◆ RECORDS FOR THE TASK
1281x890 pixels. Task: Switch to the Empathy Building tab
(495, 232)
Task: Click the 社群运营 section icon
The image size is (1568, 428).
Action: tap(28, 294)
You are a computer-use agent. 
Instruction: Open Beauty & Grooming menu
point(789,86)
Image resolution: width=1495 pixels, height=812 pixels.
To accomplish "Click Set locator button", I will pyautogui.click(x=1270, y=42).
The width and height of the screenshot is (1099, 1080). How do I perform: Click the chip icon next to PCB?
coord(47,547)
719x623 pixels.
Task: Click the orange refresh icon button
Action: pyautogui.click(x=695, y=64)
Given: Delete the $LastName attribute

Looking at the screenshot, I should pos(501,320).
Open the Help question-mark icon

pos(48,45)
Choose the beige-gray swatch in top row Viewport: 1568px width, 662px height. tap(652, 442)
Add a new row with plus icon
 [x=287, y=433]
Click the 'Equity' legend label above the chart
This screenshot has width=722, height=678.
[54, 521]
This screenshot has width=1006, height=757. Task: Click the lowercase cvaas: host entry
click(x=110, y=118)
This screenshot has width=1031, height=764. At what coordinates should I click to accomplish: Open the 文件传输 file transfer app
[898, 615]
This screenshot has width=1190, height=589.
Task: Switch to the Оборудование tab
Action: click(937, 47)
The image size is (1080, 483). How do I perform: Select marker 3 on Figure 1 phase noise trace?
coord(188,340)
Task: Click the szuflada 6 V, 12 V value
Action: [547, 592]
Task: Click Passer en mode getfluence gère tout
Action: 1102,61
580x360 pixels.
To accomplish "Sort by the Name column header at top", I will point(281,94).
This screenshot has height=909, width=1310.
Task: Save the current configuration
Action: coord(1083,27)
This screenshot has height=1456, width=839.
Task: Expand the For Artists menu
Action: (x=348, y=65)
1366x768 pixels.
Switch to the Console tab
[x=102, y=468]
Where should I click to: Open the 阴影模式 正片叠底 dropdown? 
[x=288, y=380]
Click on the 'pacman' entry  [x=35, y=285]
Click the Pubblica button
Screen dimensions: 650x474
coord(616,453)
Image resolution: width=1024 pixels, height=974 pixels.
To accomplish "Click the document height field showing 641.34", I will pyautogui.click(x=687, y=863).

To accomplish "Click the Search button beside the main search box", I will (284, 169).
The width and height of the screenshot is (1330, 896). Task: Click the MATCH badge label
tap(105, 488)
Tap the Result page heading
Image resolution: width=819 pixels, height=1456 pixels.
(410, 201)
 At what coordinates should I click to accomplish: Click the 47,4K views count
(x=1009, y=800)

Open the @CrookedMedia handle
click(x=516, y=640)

◆ WHAT IS NEEDED
Take the entries above and repeat them verbatim.

◆ OUTPUT BELOW
1281x890 pixels. Task: Switch to the Empathy Building tab
(495, 232)
Task: Click the 社群运营 section icon
The image size is (1568, 428).
Action: tap(28, 294)
You are a computer-use agent. 
Instruction: Open Beauty & Grooming menu
point(789,86)
Image resolution: width=1495 pixels, height=812 pixels.
To accomplish "Click Set locator button", I will pyautogui.click(x=1270, y=42).
The width and height of the screenshot is (1099, 1080). How do I perform: Click the chip icon next to PCB?
coord(47,547)
719x623 pixels.
Task: Click the orange refresh icon button
Action: pyautogui.click(x=695, y=64)
Given: Delete the $LastName attribute

Looking at the screenshot, I should pos(501,320).
Open the Help question-mark icon

pos(48,45)
Choose the beige-gray swatch in top row Viewport: 1568px width, 662px height. tap(652, 442)
Add a new row with plus icon
 [x=287, y=433]
Click the 'Equity' legend label above the chart
This screenshot has width=722, height=678.
[54, 521]
This screenshot has width=1006, height=757. Task: Click the lowercase cvaas: host entry
click(x=110, y=118)
This screenshot has width=1031, height=764. At what coordinates should I click to accomplish: Open the 文件传输 file transfer app
[898, 615]
This screenshot has width=1190, height=589.
Task: Switch to the Оборудование tab
Action: click(937, 47)
The image size is (1080, 483). How do I perform: Select marker 3 on Figure 1 phase noise trace?
coord(188,340)
Task: Click the szuflada 6 V, 12 V value
Action: [547, 592]
Task: Click Passer en mode getfluence gère tout
Action: 1102,61
580x360 pixels.
To accomplish "Sort by the Name column header at top", I will point(281,94).
This screenshot has height=909, width=1310.
Task: Save the current configuration
Action: coord(1083,27)
This screenshot has height=1456, width=839.
Task: Expand the For Artists menu
Action: (x=348, y=65)
1366x768 pixels.
Switch to the Console tab
[x=102, y=468]
Where should I click to: Open the 阴影模式 正片叠底 dropdown? 
[x=288, y=380]
Click on the 'pacman' entry  [x=35, y=285]
Click the Pubblica button
Screen dimensions: 650x474
coord(616,453)
Image resolution: width=1024 pixels, height=974 pixels.
To accomplish "Click the document height field showing 641.34", I will pyautogui.click(x=687, y=863).

To accomplish "Click the Search button beside the main search box", I will (284, 169).
The width and height of the screenshot is (1330, 896). Task: Click the MATCH badge label
tap(105, 488)
Tap the Result page heading
Image resolution: width=819 pixels, height=1456 pixels.
(410, 201)
 At what coordinates should I click to accomplish: Click the 47,4K views count
(x=1009, y=800)

Open the @CrookedMedia handle
click(x=516, y=640)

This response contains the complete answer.